# What is being asked:
A single number is required: the count of lines in the records below that contain the word "computer".

# Record extracts:
□ □ □ □ □ □ □
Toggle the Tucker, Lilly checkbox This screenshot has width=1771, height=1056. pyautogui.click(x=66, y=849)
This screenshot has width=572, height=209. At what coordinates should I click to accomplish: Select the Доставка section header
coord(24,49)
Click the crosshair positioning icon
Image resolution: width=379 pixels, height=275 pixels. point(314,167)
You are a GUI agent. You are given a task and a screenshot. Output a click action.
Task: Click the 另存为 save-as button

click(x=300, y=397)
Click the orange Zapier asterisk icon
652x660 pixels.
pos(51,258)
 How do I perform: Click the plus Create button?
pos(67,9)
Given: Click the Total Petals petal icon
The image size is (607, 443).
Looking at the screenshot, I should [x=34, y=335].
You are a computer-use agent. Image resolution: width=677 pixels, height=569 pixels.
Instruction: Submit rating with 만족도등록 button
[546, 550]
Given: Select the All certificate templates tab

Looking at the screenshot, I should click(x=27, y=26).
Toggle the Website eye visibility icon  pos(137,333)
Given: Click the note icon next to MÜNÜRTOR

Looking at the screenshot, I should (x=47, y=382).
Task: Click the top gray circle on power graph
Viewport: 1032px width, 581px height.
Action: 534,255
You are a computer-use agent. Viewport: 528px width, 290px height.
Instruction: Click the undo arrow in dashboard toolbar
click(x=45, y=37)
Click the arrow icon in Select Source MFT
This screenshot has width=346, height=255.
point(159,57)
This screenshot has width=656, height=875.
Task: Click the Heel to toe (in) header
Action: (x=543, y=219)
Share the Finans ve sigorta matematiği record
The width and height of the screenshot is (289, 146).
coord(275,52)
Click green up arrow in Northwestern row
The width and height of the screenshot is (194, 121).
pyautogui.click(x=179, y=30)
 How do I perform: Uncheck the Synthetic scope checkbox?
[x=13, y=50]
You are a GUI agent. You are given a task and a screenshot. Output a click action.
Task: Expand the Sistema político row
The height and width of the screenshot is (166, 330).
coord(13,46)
□ □ □ □ □ □ □
# Task solution:
2